Stored items:
------
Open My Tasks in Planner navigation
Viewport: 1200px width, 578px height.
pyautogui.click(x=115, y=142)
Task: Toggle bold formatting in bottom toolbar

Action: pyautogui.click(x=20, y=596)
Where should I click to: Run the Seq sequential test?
------
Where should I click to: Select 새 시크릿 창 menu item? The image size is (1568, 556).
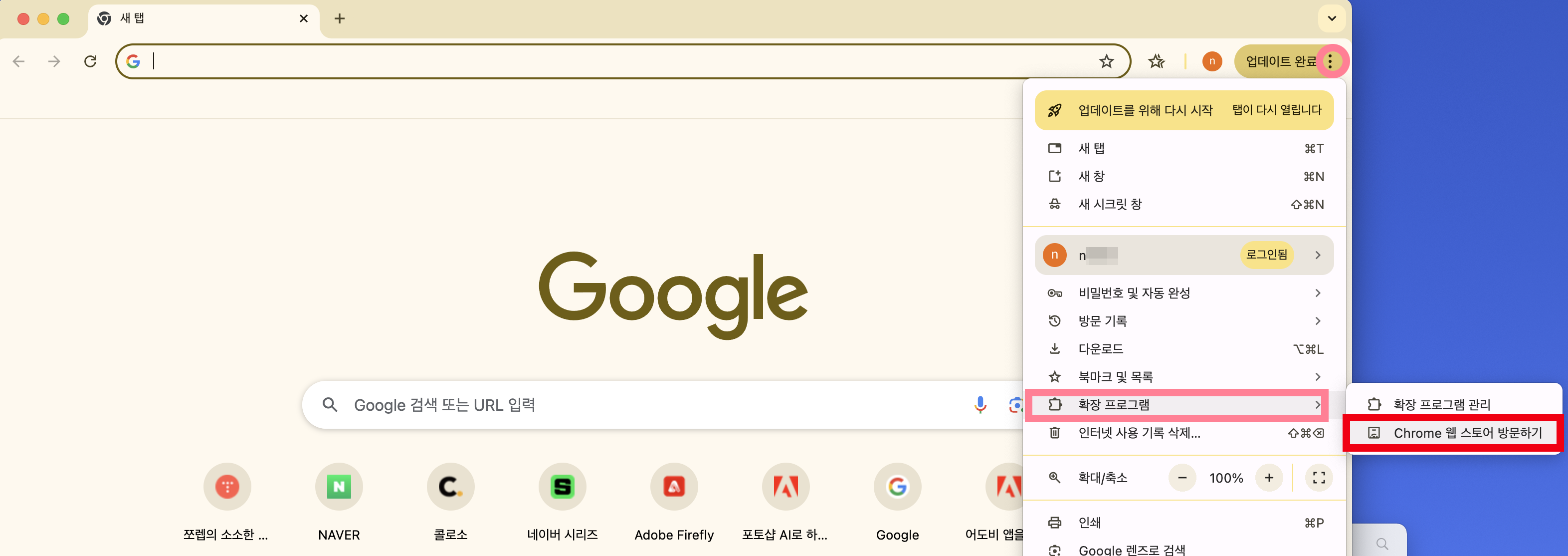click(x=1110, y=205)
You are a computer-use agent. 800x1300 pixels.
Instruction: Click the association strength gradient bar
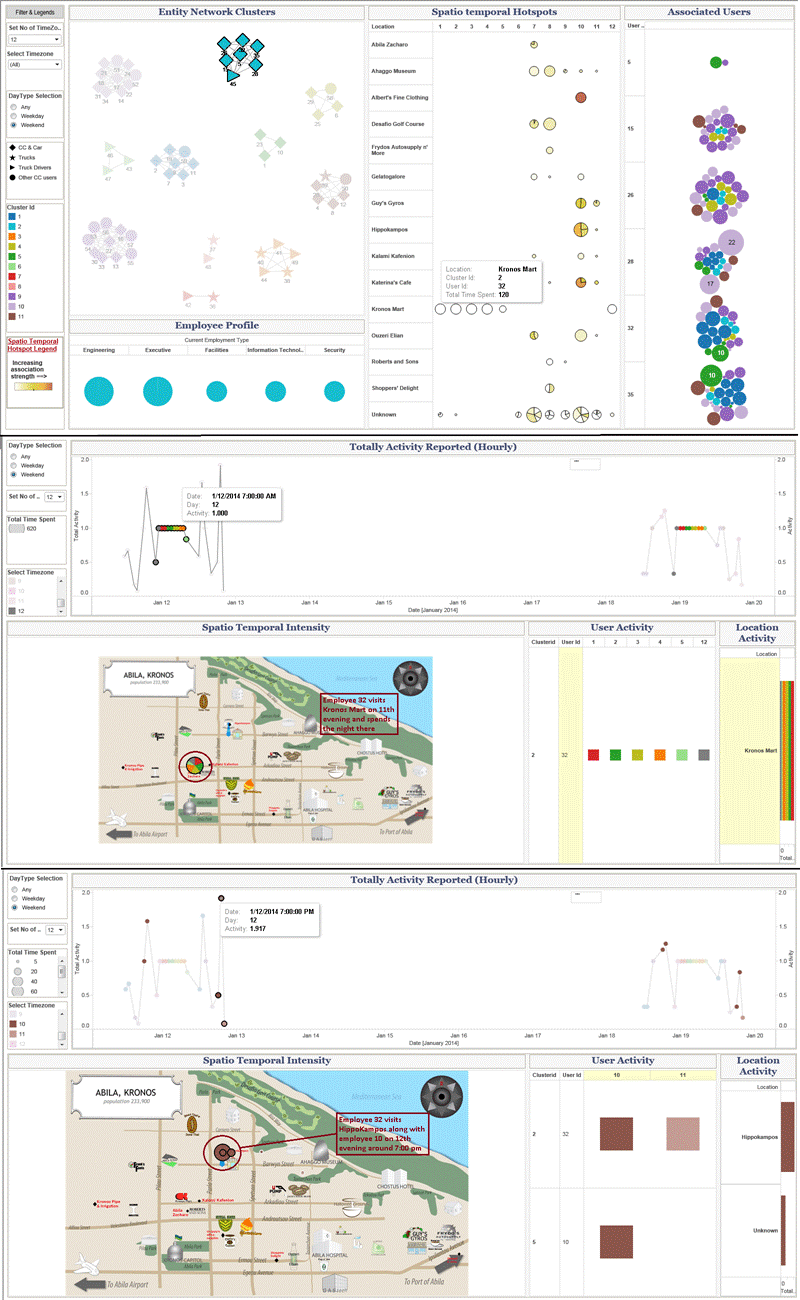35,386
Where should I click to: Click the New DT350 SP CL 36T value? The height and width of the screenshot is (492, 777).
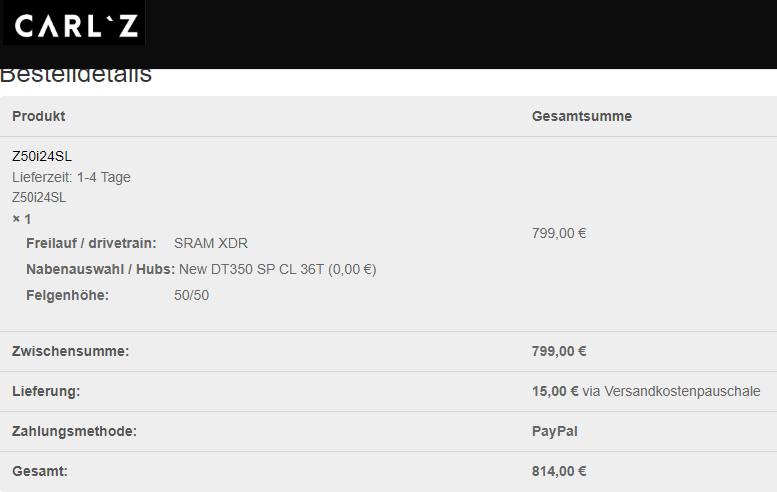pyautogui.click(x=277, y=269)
------
◆ **REQUEST**
Can you repeat, word for word, the lines of the records starting at the line that contains "Open My Tasks in Planner navigation" and ending at the line that contains "Where should I click to: Run", with both of those lines included?

◆ **SOLUTION TO THE PROBLEM**
Open My Tasks in Planner navigation
Viewport: 1200px width, 578px height.
pyautogui.click(x=115, y=142)
Task: Toggle bold formatting in bottom toolbar

Action: pyautogui.click(x=20, y=596)
Where should I click to: Run the Seq sequential test?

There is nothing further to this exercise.